> **Aim**: Gather every line in the listing below that contains the word "Expand", matching its case exactly.

Data records
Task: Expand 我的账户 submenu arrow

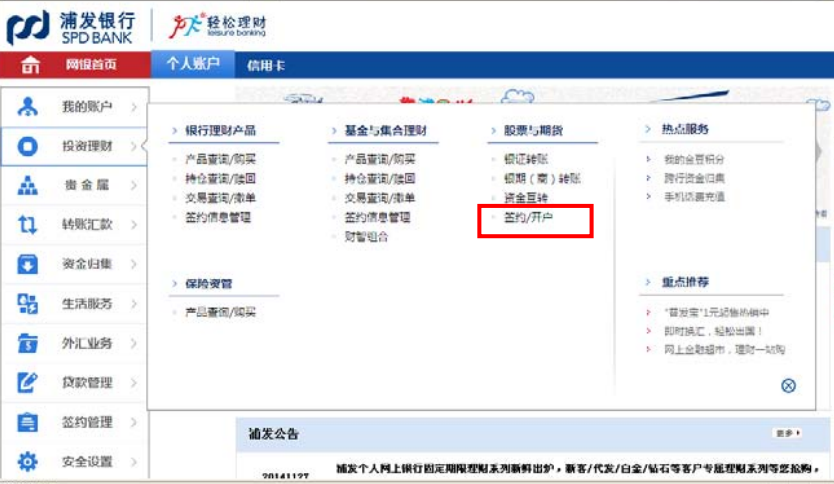Action: tap(134, 107)
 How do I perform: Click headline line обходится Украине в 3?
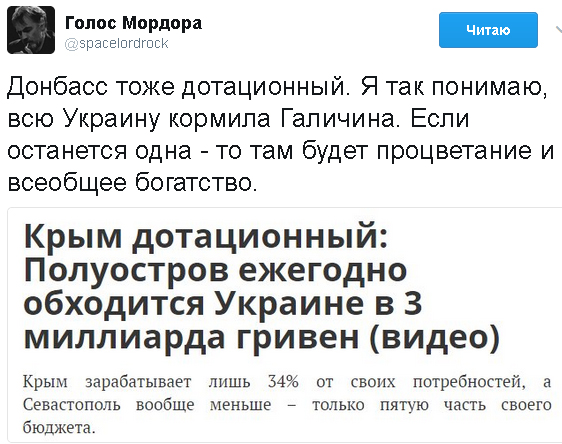pyautogui.click(x=223, y=304)
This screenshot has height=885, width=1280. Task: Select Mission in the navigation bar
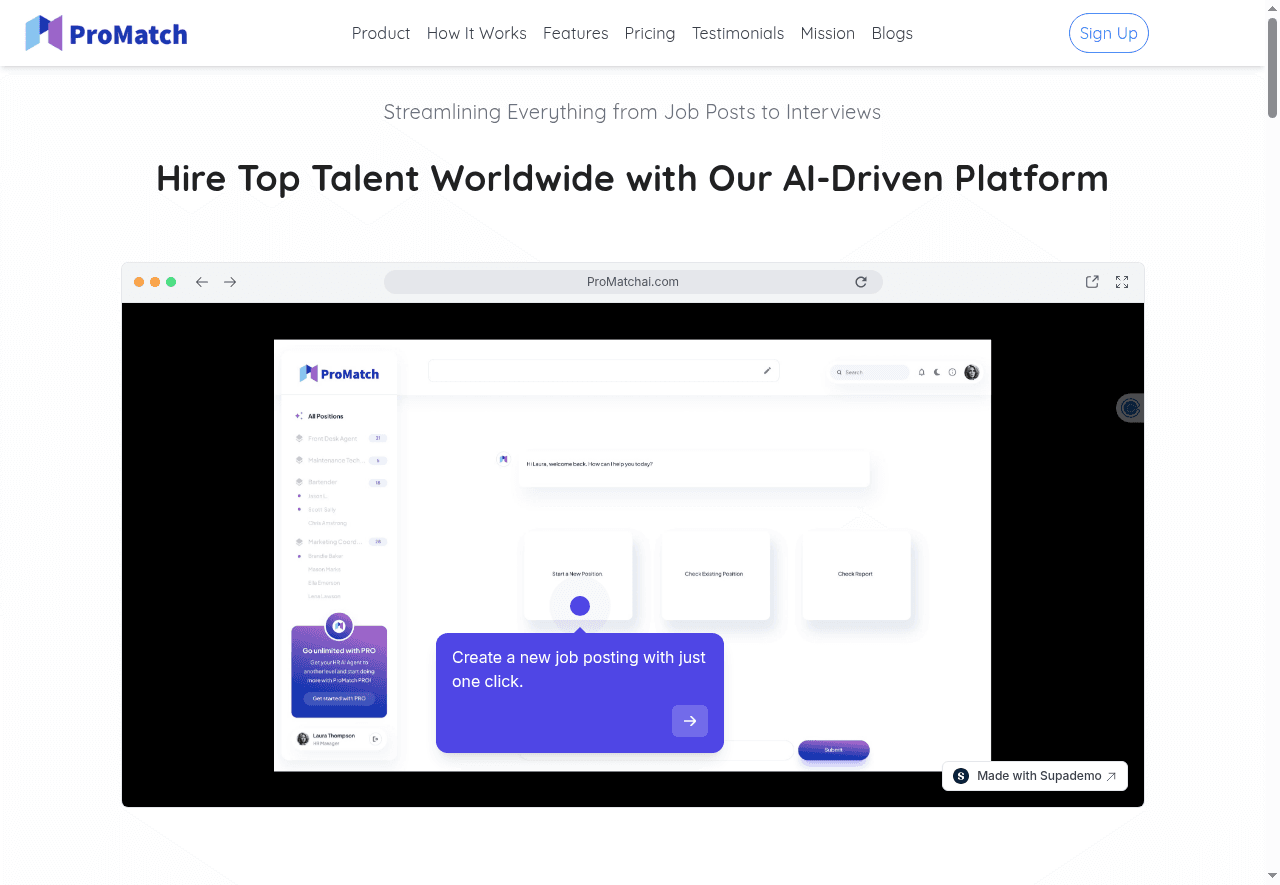click(x=827, y=33)
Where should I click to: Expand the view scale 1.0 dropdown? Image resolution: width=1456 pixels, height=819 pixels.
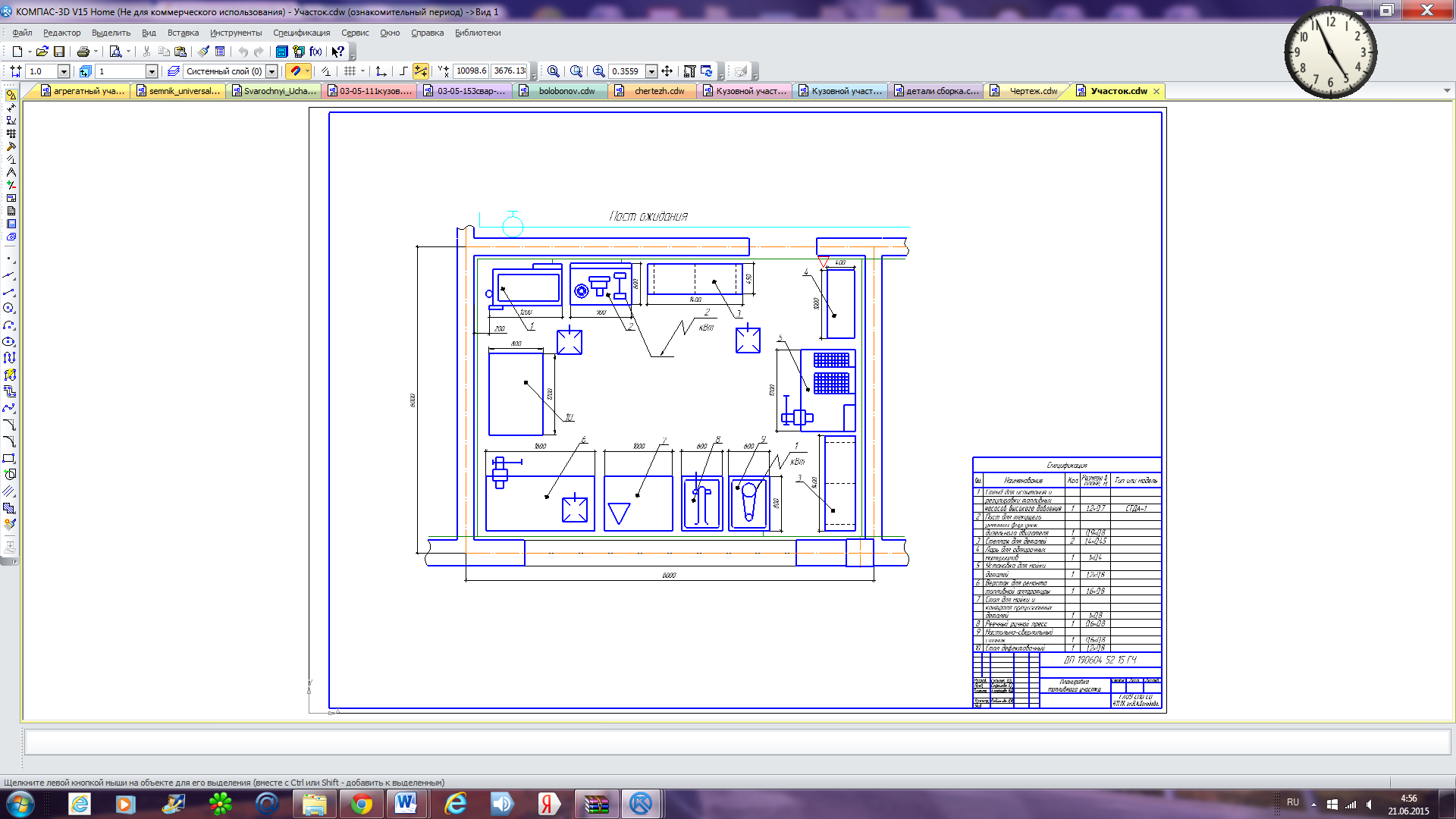coord(64,71)
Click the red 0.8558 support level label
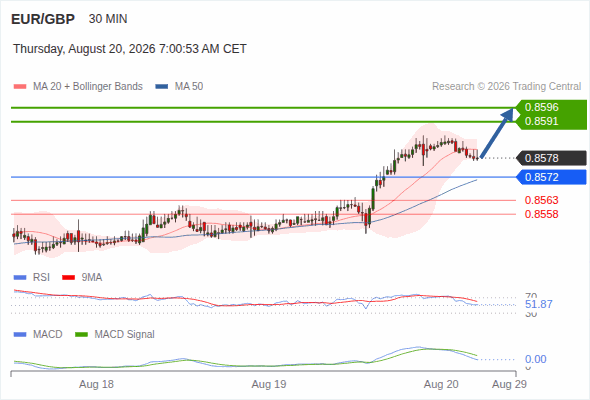 (x=541, y=214)
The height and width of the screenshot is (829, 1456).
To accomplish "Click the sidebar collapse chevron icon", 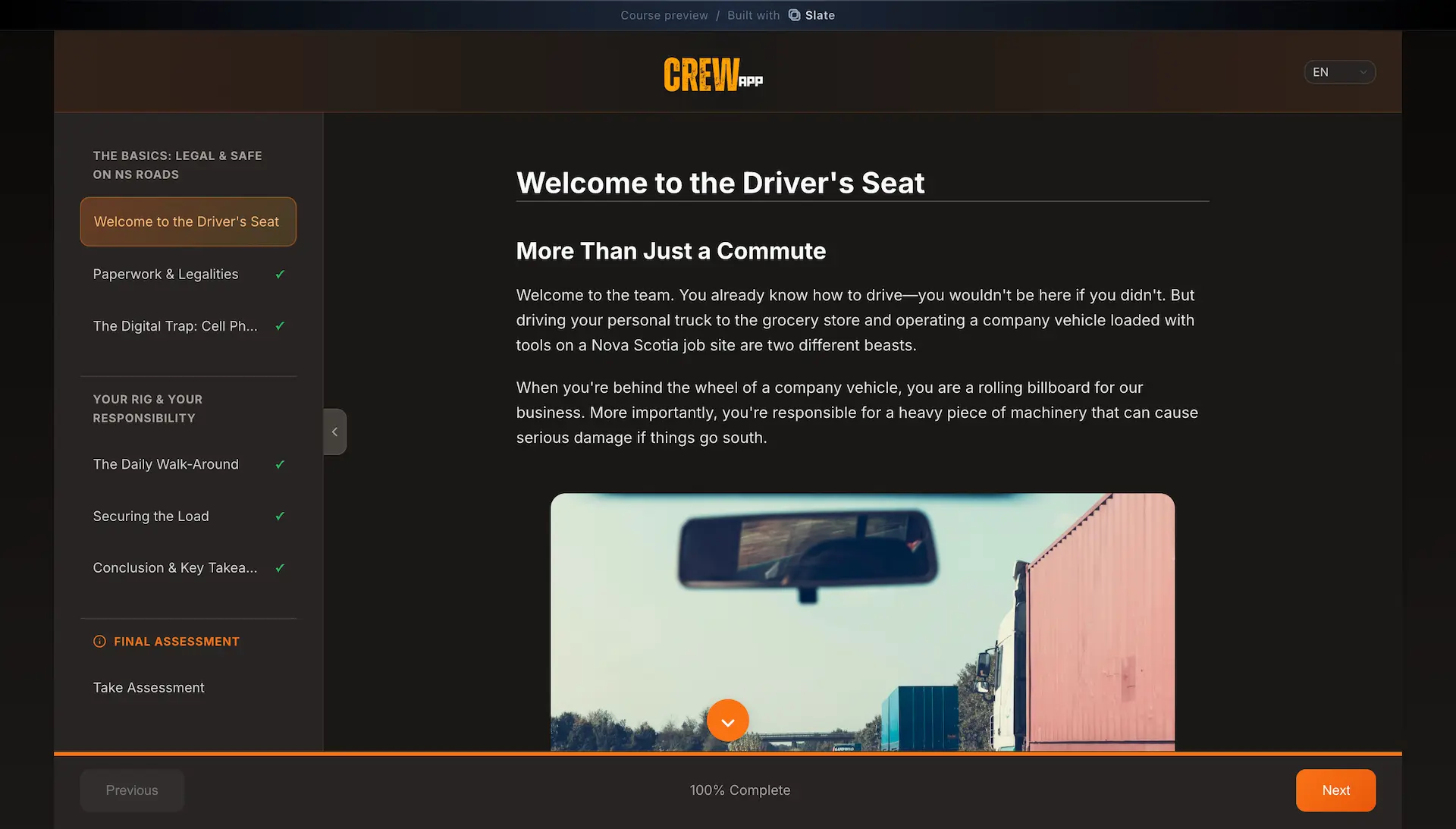I will (x=334, y=432).
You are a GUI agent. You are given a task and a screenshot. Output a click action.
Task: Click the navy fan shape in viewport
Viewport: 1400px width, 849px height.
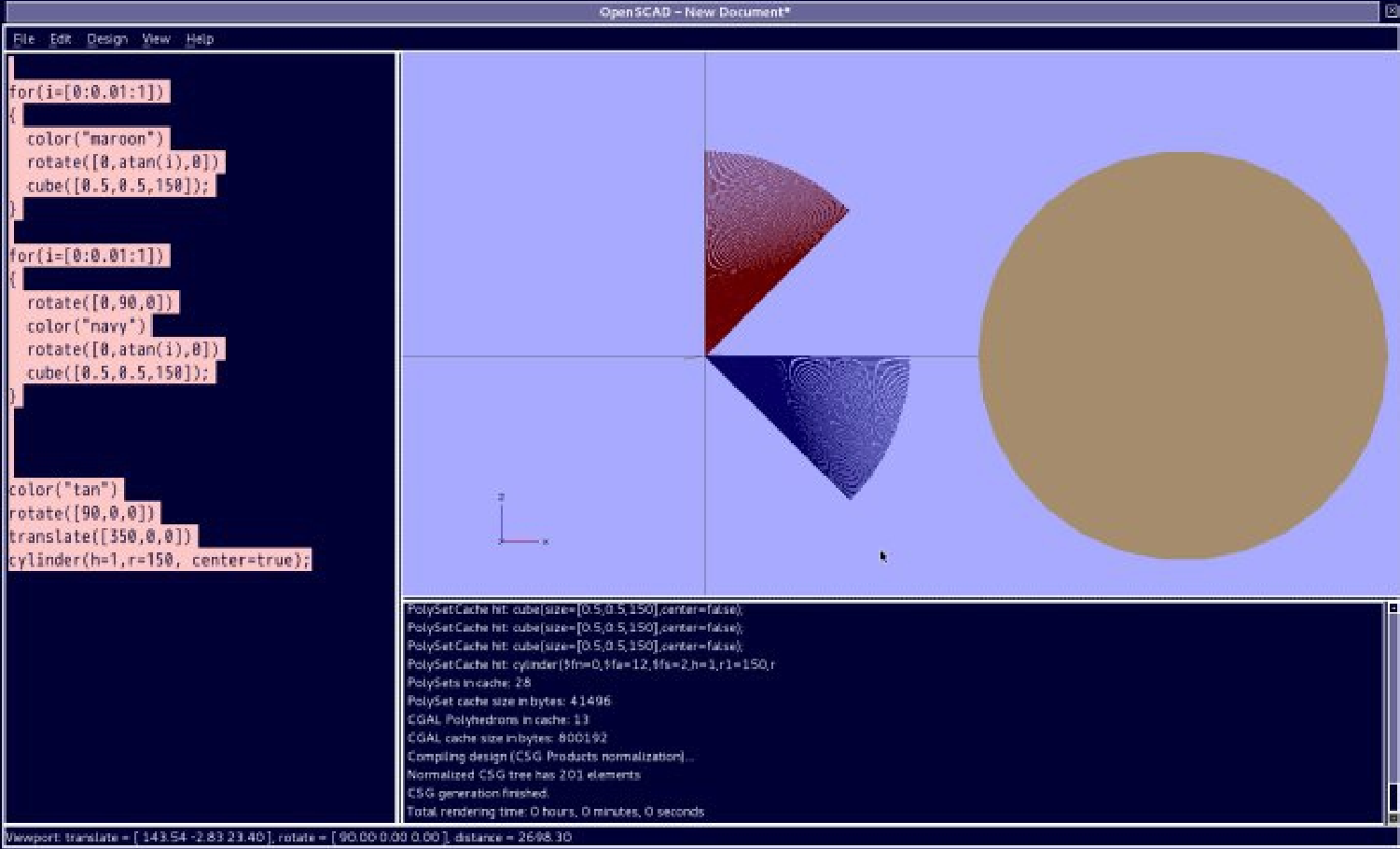[821, 411]
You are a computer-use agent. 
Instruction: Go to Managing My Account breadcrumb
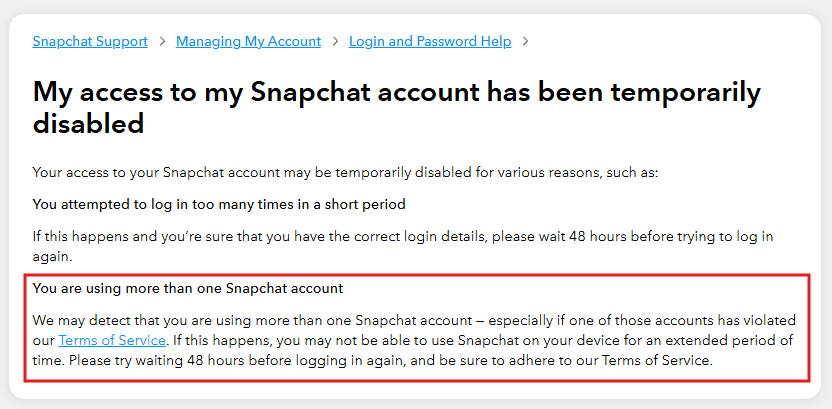pyautogui.click(x=248, y=41)
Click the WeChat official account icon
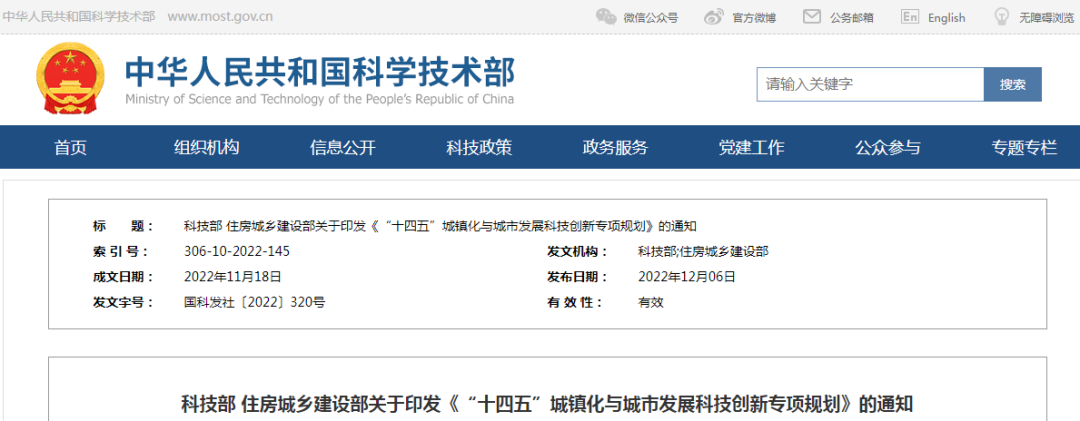 point(606,17)
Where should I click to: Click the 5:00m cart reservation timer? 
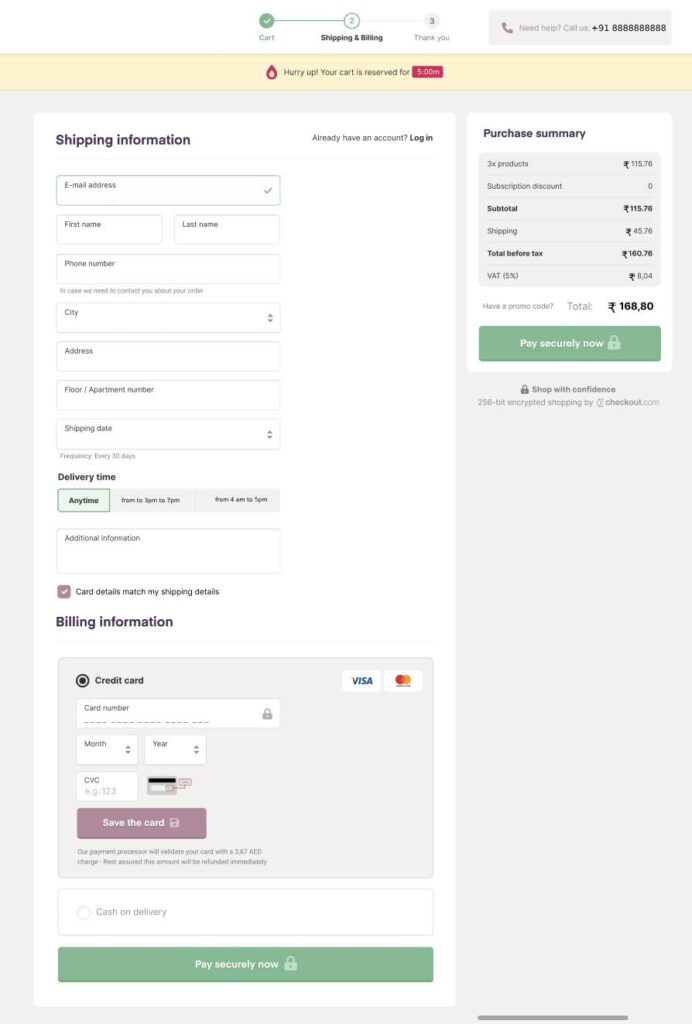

> **Response**:
Task: Expand 我的账户 submenu arrow
Where should I click to: Expand the view scale 1.0 dropdown? Image resolution: width=1456 pixels, height=819 pixels.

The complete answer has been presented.